**What this task involves:**
Write the data below out again, unchanged.

Dataset entries
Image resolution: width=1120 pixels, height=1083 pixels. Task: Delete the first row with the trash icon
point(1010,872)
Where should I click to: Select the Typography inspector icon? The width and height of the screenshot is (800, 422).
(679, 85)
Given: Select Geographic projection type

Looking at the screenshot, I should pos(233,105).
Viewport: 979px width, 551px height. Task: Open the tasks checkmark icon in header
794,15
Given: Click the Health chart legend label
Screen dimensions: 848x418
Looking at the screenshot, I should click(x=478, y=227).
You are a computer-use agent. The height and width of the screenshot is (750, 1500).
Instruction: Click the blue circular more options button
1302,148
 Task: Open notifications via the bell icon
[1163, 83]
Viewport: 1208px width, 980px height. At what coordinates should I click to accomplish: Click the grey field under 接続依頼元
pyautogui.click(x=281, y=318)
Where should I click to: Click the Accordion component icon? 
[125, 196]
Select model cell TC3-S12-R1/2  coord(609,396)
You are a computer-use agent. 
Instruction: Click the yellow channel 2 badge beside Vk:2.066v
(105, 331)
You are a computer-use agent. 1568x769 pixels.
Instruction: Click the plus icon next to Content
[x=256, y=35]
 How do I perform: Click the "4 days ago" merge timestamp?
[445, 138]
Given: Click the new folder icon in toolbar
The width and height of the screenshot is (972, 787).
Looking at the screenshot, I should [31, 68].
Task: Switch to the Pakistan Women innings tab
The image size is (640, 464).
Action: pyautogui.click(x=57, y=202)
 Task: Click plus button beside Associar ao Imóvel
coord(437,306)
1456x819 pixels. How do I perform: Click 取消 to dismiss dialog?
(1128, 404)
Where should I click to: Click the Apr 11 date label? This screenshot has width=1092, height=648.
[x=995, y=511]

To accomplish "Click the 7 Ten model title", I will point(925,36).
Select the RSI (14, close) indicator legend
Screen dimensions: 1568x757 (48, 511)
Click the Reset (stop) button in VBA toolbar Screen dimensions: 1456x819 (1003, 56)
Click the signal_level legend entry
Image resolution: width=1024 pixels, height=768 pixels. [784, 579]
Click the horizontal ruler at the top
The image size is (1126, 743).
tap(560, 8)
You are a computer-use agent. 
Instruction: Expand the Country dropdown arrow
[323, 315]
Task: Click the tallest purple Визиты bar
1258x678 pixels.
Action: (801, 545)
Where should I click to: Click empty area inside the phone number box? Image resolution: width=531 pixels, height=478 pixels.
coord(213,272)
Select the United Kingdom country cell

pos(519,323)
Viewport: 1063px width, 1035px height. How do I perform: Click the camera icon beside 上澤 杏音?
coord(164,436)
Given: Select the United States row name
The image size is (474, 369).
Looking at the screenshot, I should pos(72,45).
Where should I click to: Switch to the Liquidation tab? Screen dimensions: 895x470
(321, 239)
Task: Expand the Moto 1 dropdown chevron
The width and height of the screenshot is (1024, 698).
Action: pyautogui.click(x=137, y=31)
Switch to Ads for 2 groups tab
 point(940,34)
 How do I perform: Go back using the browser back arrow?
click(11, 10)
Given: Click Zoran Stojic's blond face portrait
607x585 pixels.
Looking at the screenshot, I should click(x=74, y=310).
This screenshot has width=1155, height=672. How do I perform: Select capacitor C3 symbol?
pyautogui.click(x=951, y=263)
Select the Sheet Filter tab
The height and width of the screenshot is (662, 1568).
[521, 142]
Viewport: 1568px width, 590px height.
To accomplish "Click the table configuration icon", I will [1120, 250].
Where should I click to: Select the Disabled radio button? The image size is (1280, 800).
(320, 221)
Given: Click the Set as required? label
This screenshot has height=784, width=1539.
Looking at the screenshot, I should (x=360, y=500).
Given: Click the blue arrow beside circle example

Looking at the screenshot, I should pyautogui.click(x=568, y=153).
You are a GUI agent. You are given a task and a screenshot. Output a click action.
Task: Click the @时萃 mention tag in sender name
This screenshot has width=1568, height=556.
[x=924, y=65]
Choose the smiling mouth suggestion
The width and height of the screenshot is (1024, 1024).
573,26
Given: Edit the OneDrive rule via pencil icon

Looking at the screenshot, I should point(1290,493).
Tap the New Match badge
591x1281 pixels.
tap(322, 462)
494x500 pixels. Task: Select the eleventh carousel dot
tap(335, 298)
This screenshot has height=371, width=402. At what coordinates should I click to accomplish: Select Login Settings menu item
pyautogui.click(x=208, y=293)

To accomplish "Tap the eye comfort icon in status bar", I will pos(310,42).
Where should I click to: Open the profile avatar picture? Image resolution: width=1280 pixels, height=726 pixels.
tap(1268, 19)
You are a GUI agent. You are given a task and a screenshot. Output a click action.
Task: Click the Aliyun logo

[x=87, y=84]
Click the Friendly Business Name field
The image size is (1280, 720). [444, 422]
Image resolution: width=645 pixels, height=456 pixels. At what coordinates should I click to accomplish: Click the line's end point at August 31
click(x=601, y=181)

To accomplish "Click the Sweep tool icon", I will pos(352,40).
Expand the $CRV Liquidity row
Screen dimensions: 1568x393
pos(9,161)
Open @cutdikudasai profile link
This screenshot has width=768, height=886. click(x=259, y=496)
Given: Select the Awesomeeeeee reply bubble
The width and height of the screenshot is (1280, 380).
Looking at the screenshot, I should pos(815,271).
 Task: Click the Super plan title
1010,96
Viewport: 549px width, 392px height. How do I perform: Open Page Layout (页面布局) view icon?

**Problem solution:**
Image resolution: width=1120 pixels, height=1083 pixels. Task: Delete the first row with the trash icon
point(1010,872)
Where should I click to: Select the Typography inspector icon? The width and height of the screenshot is (800, 422).
(679, 85)
Given: Select Geographic projection type

Looking at the screenshot, I should pos(233,105).
Viewport: 979px width, 551px height. Task: Open the tasks checkmark icon in header
794,15
Given: Click the Health chart legend label
Screen dimensions: 848x418
Looking at the screenshot, I should click(x=478, y=227).
You are a computer-use agent. The height and width of the screenshot is (750, 1500).
Instruction: Click the blue circular more options button
1302,148
 Task: Open notifications via the bell icon
[1163, 83]
Viewport: 1208px width, 980px height. At what coordinates should I click to accomplish: Click the grey field under 接続依頼元
pyautogui.click(x=281, y=318)
Where should I click to: Click the Accordion component icon? 
[125, 196]
Select model cell TC3-S12-R1/2  coord(609,396)
You are a computer-use agent. 
Instruction: Click the yellow channel 2 badge beside Vk:2.066v
(105, 331)
You are a computer-use agent. 1568x769 pixels.
Instruction: Click the plus icon next to Content
[x=256, y=35]
 How do I perform: Click the "4 days ago" merge timestamp?
[445, 138]
Given: Click the new folder icon in toolbar
The width and height of the screenshot is (972, 787).
Looking at the screenshot, I should [31, 68].
Task: Switch to the Pakistan Women innings tab
The image size is (640, 464).
Action: pyautogui.click(x=57, y=202)
 Task: Click plus button beside Associar ao Imóvel
coord(437,306)
1456x819 pixels. How do I perform: Click 取消 to dismiss dialog?
(1128, 404)
Where should I click to: Click the Apr 11 date label? This screenshot has width=1092, height=648.
[x=995, y=511]

To accomplish "Click the 7 Ten model title", I will point(925,36).
Select the RSI (14, close) indicator legend
Screen dimensions: 1568x757 (48, 511)
Click the Reset (stop) button in VBA toolbar Screen dimensions: 1456x819 (1003, 56)
Click the signal_level legend entry
Image resolution: width=1024 pixels, height=768 pixels. [784, 579]
Click the horizontal ruler at the top
The image size is (1126, 743).
tap(560, 8)
You are a computer-use agent. 
Instruction: Expand the Country dropdown arrow
[323, 315]
Task: Click the tallest purple Визиты bar
1258x678 pixels.
Action: (801, 545)
Where should I click to: Click empty area inside the phone number box? Image resolution: width=531 pixels, height=478 pixels.
coord(213,272)
Select the United Kingdom country cell

pos(519,323)
Viewport: 1063px width, 1035px height. How do I perform: Click the camera icon beside 上澤 杏音?
coord(164,436)
Given: Select the United States row name
The image size is (474, 369).
Looking at the screenshot, I should pos(72,45).
Where should I click to: Switch to the Liquidation tab? Screen dimensions: 895x470
(321, 239)
Task: Expand the Moto 1 dropdown chevron
The width and height of the screenshot is (1024, 698).
Action: pyautogui.click(x=137, y=31)
Switch to Ads for 2 groups tab
 point(940,34)
 How do I perform: Go back using the browser back arrow?
click(11, 10)
Given: Click Zoran Stojic's blond face portrait
607x585 pixels.
Looking at the screenshot, I should click(x=74, y=310).
This screenshot has width=1155, height=672. How do I perform: Select capacitor C3 symbol?
pyautogui.click(x=951, y=263)
Select the Sheet Filter tab
The height and width of the screenshot is (662, 1568).
[521, 142]
Viewport: 1568px width, 590px height.
To accomplish "Click the table configuration icon", I will [1120, 250].
Where should I click to: Select the Disabled radio button? The image size is (1280, 800).
(320, 221)
Given: Click the Set as required? label
This screenshot has height=784, width=1539.
Looking at the screenshot, I should (x=360, y=500).
Given: Click the blue arrow beside circle example

Looking at the screenshot, I should pyautogui.click(x=568, y=153).
You are a GUI agent. You are given a task and a screenshot. Output a click action.
Task: Click the @时萃 mention tag in sender name
This screenshot has width=1568, height=556.
[x=924, y=65]
Choose the smiling mouth suggestion
The width and height of the screenshot is (1024, 1024).
573,26
Given: Edit the OneDrive rule via pencil icon

Looking at the screenshot, I should point(1290,493).
Tap the New Match badge
591x1281 pixels.
tap(322, 462)
494x500 pixels. Task: Select the eleventh carousel dot
tap(335, 298)
This screenshot has height=371, width=402. At what coordinates should I click to accomplish: Select Login Settings menu item
pyautogui.click(x=208, y=293)

To accomplish "Tap the eye comfort icon in status bar", I will pos(310,42).
Where should I click to: Open the profile avatar picture? Image resolution: width=1280 pixels, height=726 pixels.
tap(1268, 19)
You are a GUI agent. You are given a task and a screenshot. Output a click action.
Task: Click the Aliyun logo

[x=87, y=84]
Click the Friendly Business Name field
The image size is (1280, 720). [444, 422]
Image resolution: width=645 pixels, height=456 pixels. At what coordinates should I click to accomplish: Click the line's end point at August 31
click(x=601, y=181)

To accomplish "Click the Sweep tool icon", I will pos(352,40).
Expand the $CRV Liquidity row
Screen dimensions: 1568x393
pos(9,161)
Open @cutdikudasai profile link
This screenshot has width=768, height=886. click(x=259, y=496)
Given: Select the Awesomeeeeee reply bubble
The width and height of the screenshot is (1280, 380).
Looking at the screenshot, I should pos(815,271).
 Task: Click the Super plan title
1010,96
Viewport: 549px width, 392px height. How do I perform: Open Page Layout (页面布局) view icon?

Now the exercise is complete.